Just in time for Christmas, the new movie “The Hobbit: An Unexpected Journey” was shown in local theaters, and the screening we caught recently proved that there’s more movie moxie left in the “extended” film franchise.
Focus on Bilbo
This time around, the focus is on a hobbit, Bilbo Baggins, whose placid life is shaken up a lot when Gandalf the Grey, the winking wizard, decides to take him way away from his comfort zone, on an exciting but dangerous adventure to retrieve part of the immense and priceless treasure hoarded in a lost kingdom by the ferocious dragon, Smaug, that conquered it two generations ago.
Gandalf’s small “attack force” is made up mostly of dwarves, but it also includes Thorin, the conquered kingdom’s grandson and heir.
He looks down on Gandalf’s hobbit friend, so the “Interloper” has to prove himself by saving his life much later in the story.
For his part, the hobbit resents Gandalf’s decision to shake up his life by exposing him to great risks. Later, however, he realizes that the wizard has done him a big favor, because he’s been forced to discover the unseen and unrealized hero within himself.
This is one of the movie’s central themes that its producers hope will impinge on viewers’ self-image as well. No, they need not engage dragons and other gigantic monsters in deadly battle, but they should be open to the many possibilities that life has to offer!
The film’s best suit is its seemingly unending series of creative and imaginative visualizations, including some truly lovely vistas that linger in the mind’s eye long after the viewer leaves the theater.
Also quite attractive and exciting are the different colorful characters, both villainous and heroic, that the production conjures up.
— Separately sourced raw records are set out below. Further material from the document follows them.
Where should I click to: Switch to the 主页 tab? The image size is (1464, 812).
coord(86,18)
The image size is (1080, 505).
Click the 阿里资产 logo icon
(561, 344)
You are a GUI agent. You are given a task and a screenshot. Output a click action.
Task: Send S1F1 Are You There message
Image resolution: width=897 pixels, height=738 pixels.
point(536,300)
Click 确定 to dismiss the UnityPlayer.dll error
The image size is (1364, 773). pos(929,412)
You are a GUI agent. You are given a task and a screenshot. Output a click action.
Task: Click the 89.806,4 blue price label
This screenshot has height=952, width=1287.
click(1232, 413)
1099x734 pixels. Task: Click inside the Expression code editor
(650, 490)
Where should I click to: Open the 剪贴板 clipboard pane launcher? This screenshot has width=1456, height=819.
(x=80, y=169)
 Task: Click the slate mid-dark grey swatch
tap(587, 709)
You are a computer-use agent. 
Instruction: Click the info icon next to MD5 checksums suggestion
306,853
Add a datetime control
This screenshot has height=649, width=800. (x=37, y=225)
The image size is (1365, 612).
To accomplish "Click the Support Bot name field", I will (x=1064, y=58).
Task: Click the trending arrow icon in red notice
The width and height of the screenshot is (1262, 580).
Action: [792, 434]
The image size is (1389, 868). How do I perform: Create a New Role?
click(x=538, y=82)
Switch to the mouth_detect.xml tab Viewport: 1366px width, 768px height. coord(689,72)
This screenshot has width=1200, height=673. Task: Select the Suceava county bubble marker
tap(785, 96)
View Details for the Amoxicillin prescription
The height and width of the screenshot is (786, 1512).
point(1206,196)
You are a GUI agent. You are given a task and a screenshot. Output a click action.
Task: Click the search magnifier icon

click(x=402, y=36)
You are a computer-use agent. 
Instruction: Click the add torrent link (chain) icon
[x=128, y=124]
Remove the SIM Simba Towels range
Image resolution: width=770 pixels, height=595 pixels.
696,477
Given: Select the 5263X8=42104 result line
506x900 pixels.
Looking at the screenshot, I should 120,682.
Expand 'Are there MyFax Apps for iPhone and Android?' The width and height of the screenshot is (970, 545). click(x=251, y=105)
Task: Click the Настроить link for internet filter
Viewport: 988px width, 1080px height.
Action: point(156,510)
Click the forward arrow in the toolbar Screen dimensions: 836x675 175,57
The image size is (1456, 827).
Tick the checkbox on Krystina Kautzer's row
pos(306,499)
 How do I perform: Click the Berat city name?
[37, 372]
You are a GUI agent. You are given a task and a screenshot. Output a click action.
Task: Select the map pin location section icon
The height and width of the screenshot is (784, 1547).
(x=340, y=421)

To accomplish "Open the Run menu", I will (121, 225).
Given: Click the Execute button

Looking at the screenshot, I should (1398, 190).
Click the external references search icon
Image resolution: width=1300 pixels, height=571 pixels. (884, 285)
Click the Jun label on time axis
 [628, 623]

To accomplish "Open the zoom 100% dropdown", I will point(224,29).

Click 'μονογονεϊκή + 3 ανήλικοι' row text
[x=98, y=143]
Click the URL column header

Best of all, “Hobbit” is funnier than the “Lord of the Rings” films. Taking its cue from the fact that many of its key characters are dwarves, it skews its storytelling closer to the “Snow
White and the Seven Dwarves” matrix, where each of the heroine’s tiny protectors is imbued with a droll quirk or two.
A little longer
The movie is perhaps 20 minutes longer than it should be, but its storytelling is so brisk and diverting that we don’t feel the onus of its excessive length all that much. Well, we do notice that its key encounter with Gollum is too extended to be crisply droll, but the fascinating creature has become a star and icon in his own right, so more than the usual attention should be paid.
On point of digitized visuals, “Hobbit” hits a prodigiously high level of achievement with its truly fantastic finale, which features what appear to be hundreds of writhing blobs, in a hideously mordant mural straight out of Heironymus Bosch. Given its potentially redundant “prequel” conceit, “An Unexpected Journey’s” virtues and graces are truly more than expected!